How serendipity sent this oncologist in search of a cure for cancer

Dr Hugo De La Peña in front of University Hospital Southampton

In cancer research, serendipity is a frequent phenomenon.

The cervical smear, the origins of radiotherapy as well as various forms of chemotherapy – happened upon and welcomed as some of the world’s greatest scientific discoveries.

But oncologist, Dr Hugo De La Peña found that fate intervened well before he reached the lab. Here, the face of our latest TV advert explains how a second chance at life led to a career dedicated to curing cancer.

Diagnosis led to the unthinkable

Growing up in Mexico, Hugo was just 13 years-old when he developed symptoms that would lead to a devastating diagnosis of lymphoma.

He faced a poor prognosis, and he and his family took on what they thought would be the biggest challenge of their lives.

Hugo, now 44, said: “I was given a horrible, brutal diagnosis and I realised how much cancer affects not only you as a patient but your family too.

“The people around you feel completely powerless. They can be there to support you but they can’t help you.

“Ultimately you will deal with it, but it is very difficult for your family and the people that love you.

“The treatments then were not what they are today, and I went to the United States with my parents to buy the chemo that they hoped could save their son.”

As Hugo was preparing to have his spleen removed and start his chemotherapy, an eleventh-hour pathology review led to the unthinkable.

Hugo had been misdiagnosed.

He had in fact developed Kikuchi’s disease, which mimics lymphoma in its entirety but is non-cancerous.

Hugo said: “Being told I didn’t have cancer was without a shadow of a doubt, one of the best days of my life. Not so much for me but for my family because I could see what an impact the ‘cancer diagnosis’ had had on everybody around me.

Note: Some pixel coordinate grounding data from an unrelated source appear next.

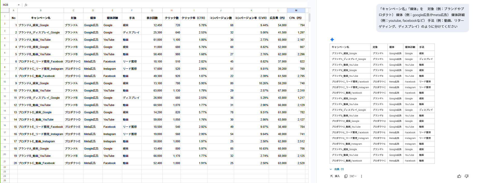Click the Name Box showing M28
Viewport: 477px width, 183px height.
9,5
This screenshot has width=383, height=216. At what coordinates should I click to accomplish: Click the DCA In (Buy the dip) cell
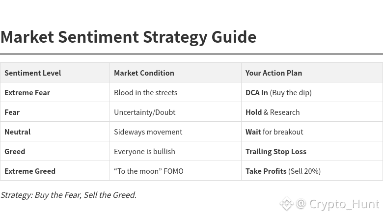click(278, 92)
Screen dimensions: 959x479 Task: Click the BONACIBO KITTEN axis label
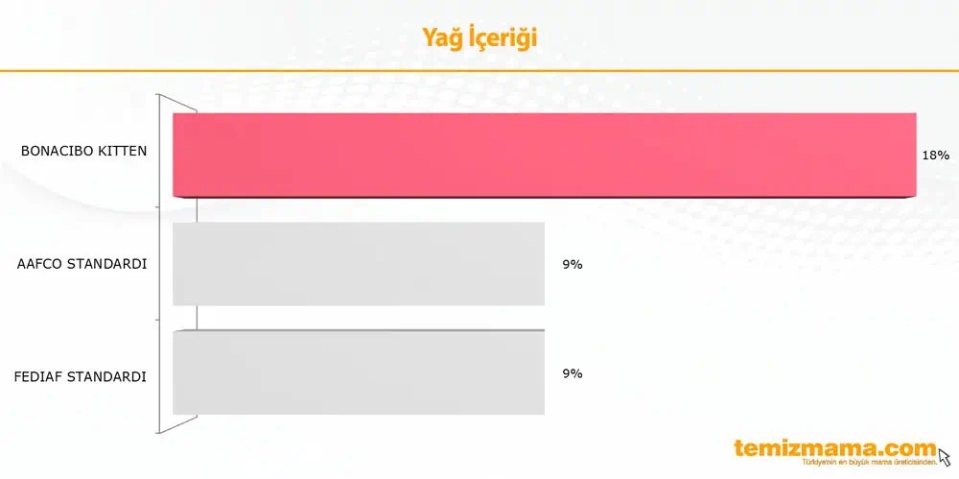click(83, 151)
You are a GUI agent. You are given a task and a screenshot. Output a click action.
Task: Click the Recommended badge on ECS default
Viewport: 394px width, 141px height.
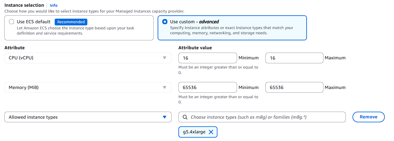point(71,22)
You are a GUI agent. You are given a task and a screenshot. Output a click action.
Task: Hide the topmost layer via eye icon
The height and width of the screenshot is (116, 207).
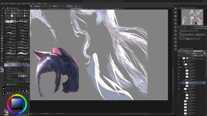(179, 58)
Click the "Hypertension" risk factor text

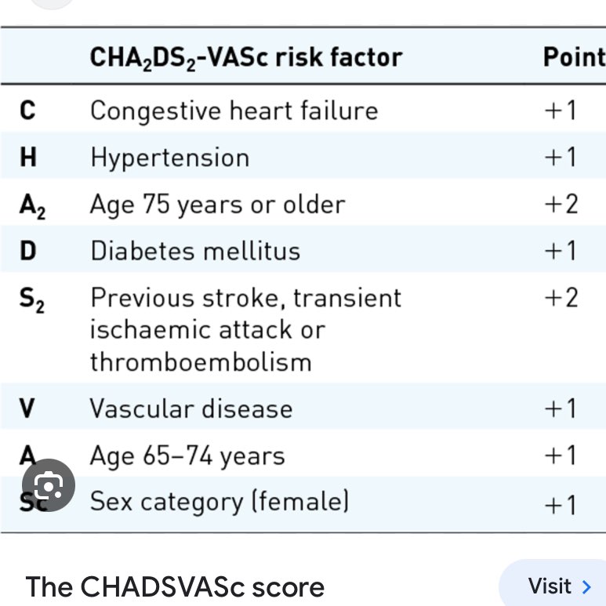click(x=169, y=158)
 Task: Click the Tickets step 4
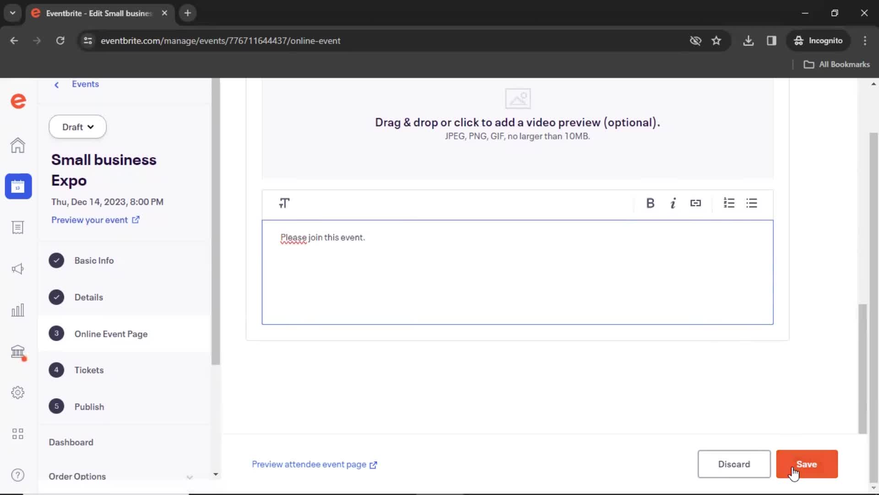[x=89, y=370]
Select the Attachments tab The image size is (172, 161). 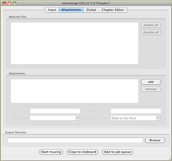coord(71,10)
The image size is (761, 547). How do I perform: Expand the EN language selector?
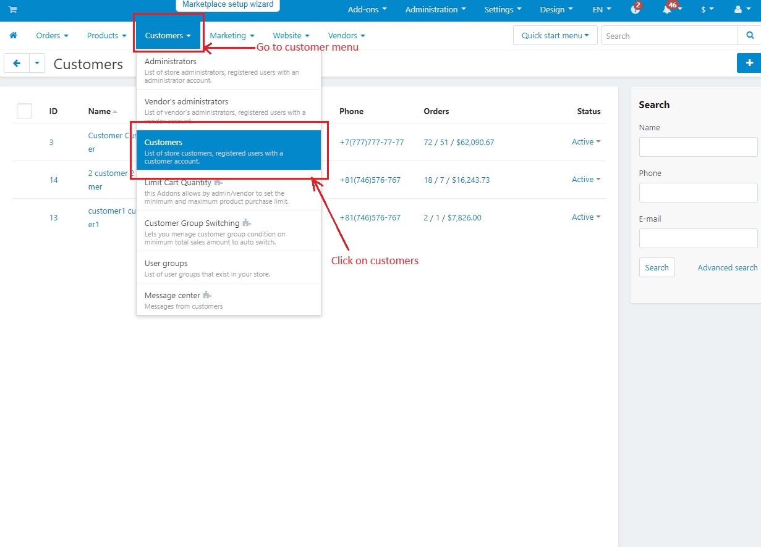pyautogui.click(x=602, y=10)
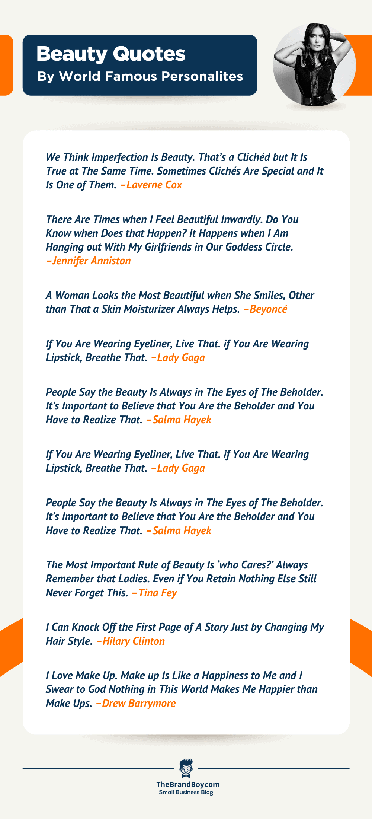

“When I saw the relief it gave my parents, I knew I wanted to be able to tell others that they were ‘cancer free’. I decided then, I was going to study medicine as a means to an end: to cure cancer.”

Career path dictated by fate

Unlike some of his peers who took time to select a specialism, fate had dictated Hugo’s career in oncology, and it is one in which he has excelled.

Finishing top of his class in medical school, Hugo was offered the chance to complete a PhD anywhere in the world and chose to study cancer genetics and immunotherapy in the UK.

“I started off doing cancer research in London and Cambridge, which was almost all funded by charities such as CRUK. I then completed my clinical cancer training in Oxford and headed to Southampton three years ago as it has one of the best immune-oncology centres in Europe.”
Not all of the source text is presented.